Houston Grand Opera
by Benjamin Britten
January 23, 2009
Houston Grand Opera continues its stride with year two of their six-year Benjamin Britten cycle with their enchanting production of A Midsummer Night’s Dream. Combining Shakespeare and opera comes with a set of dilemmas, such as how to edit, add, and hopefully not mess with the Bard’s impeccable sense of structure. And for all purposes, Britten managed to frame his Midsummer in a way that does the least harm to this famous play, even adding a line to make it all work. Extra credit for that.
Welsh countertenor Iestyn Davies’ Oberon added an eerie and otherworldly touch as he flies about in his Wizard of Oz floating carriage, donning a spectacular feathered headress. Laura Claycomb, in a mile long blue fabric train, gave Tytania a cool and goddess like distance, tempered by her ethereal presence and soaring sound. Baritone and HGO studio alumnus Liam Bonner’s Demetrius hit projected a leading man authority. British bass-baritone Matthew Rose’s Bottom was a joy to behold. His intense physicality, comic timing, expert buffoonery, and robust sound dominated in a good way. His band of Rude Mechanicals, known as Rustics in Britten’s world, amped up the hilarity in the third act. Tenor Norman Reinhardt delivered a convincing performance as Lysander. Marie Lenormand charmed as Hermia, and Katie van Kooten made an impressive HGO debut as Helena. Actor Jon Michael Hill’s Puck grounded the proceedings in Shakespeare’s delicate prose and delivered a lively performance.
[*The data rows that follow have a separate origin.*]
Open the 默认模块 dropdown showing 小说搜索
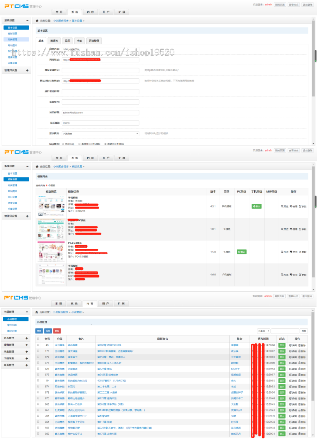pos(100,134)
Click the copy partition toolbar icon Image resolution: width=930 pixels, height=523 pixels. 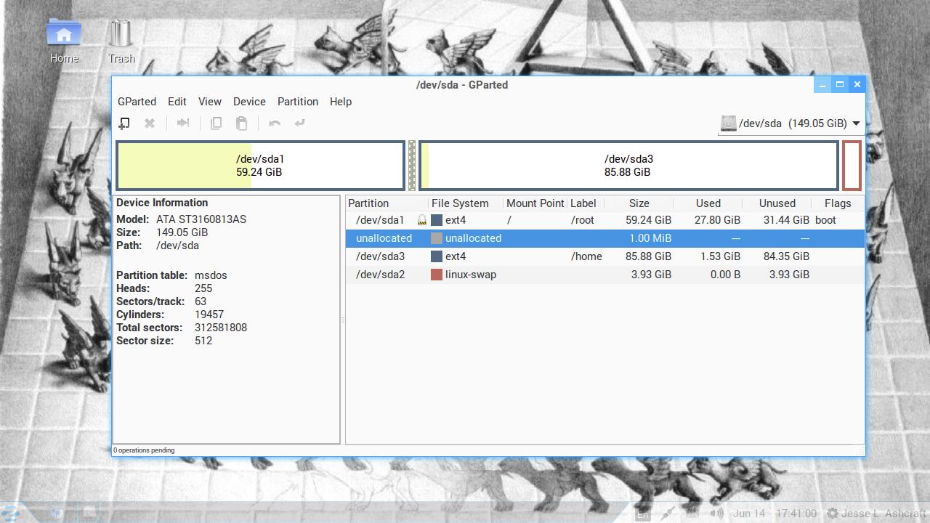216,123
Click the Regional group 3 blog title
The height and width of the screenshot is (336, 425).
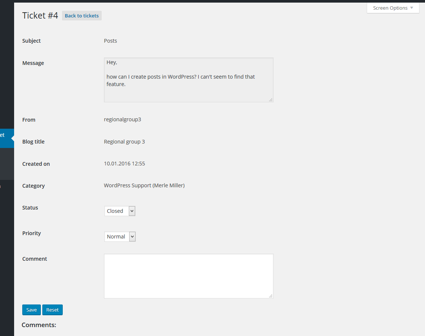tap(124, 142)
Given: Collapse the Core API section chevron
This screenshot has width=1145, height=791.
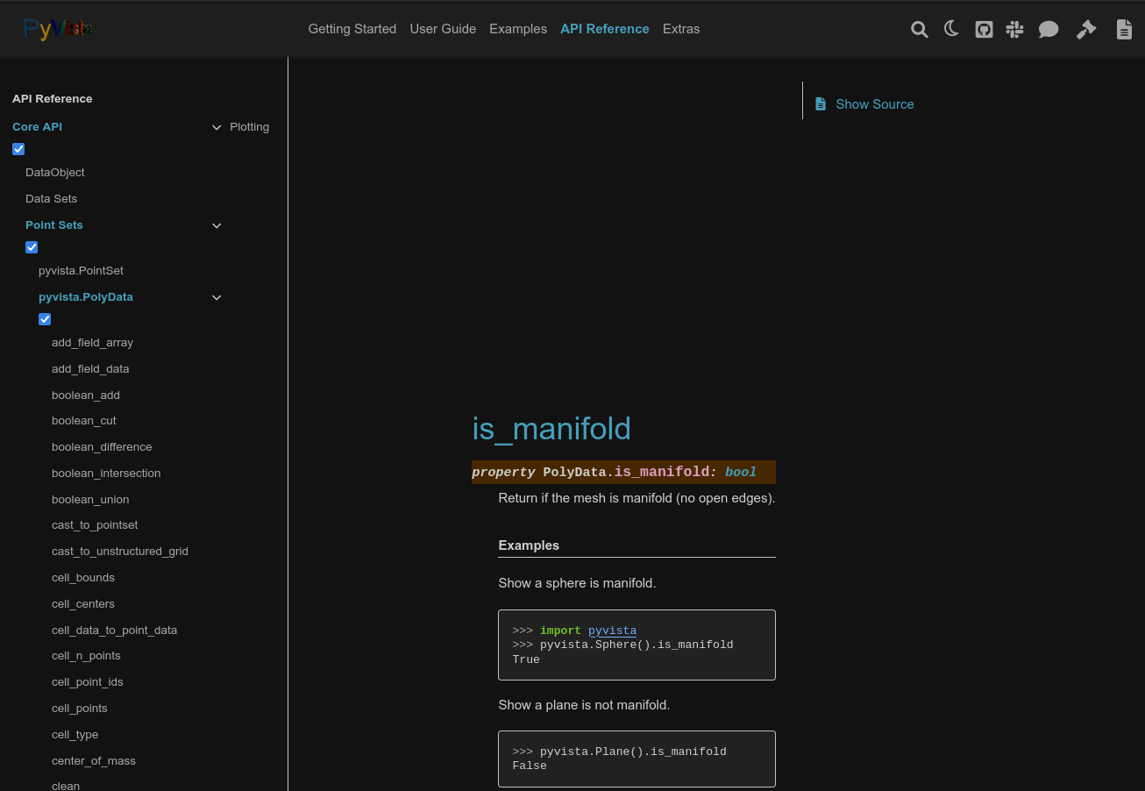Looking at the screenshot, I should click(x=217, y=127).
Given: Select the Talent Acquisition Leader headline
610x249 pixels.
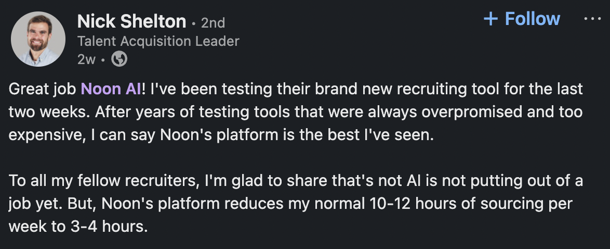Looking at the screenshot, I should click(x=158, y=41).
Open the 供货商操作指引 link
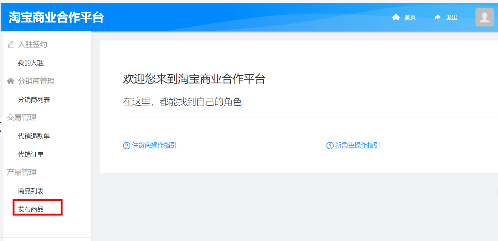This screenshot has width=498, height=241. coord(154,145)
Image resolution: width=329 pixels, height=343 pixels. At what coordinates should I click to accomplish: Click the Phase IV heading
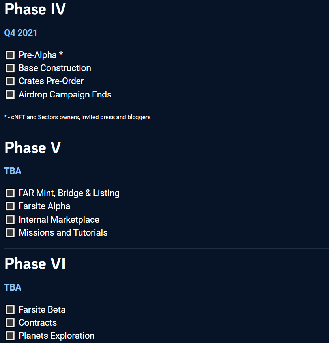pos(35,9)
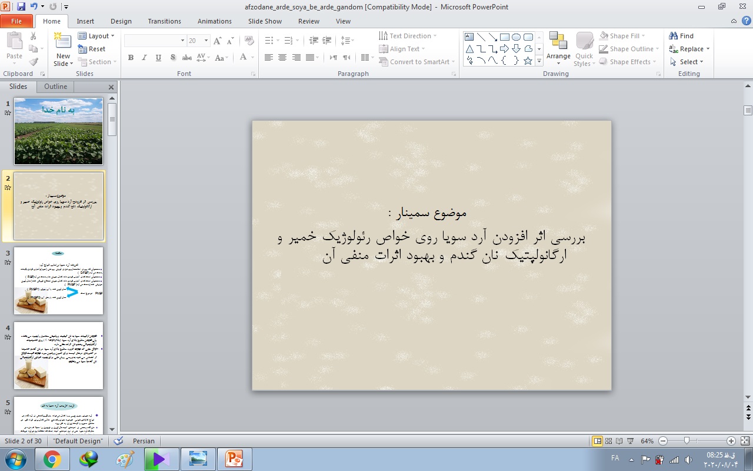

Neil Armfield directed with eye for the dominance of the fairyland and for the more subtle ways a Britten opera plays out. The pacing of the first two acts felt a tad tedious, but the action and fun picked up in the final act. Dale Ferguson’s sets and costumes conjured a pastoral dreamscape, and a stern geometric Athenian world, visually balancing logic vs. nature. Ferguson frames his enchanted forest under a flowing, breathing sea green cloth, evoking a fluid and watery mood—a good reminder that we have left the world of law and logic. The HGO children’s chorus, under the director of Karen Reeves, added wonder and whimsy. Patrick Summers and the HGO Orchestra brought Britten to life with a crisp and subtle performance. Even Buddy, a sheepdog making his HGO debut, managed to bark on cue and on pitch. How’s that for magic?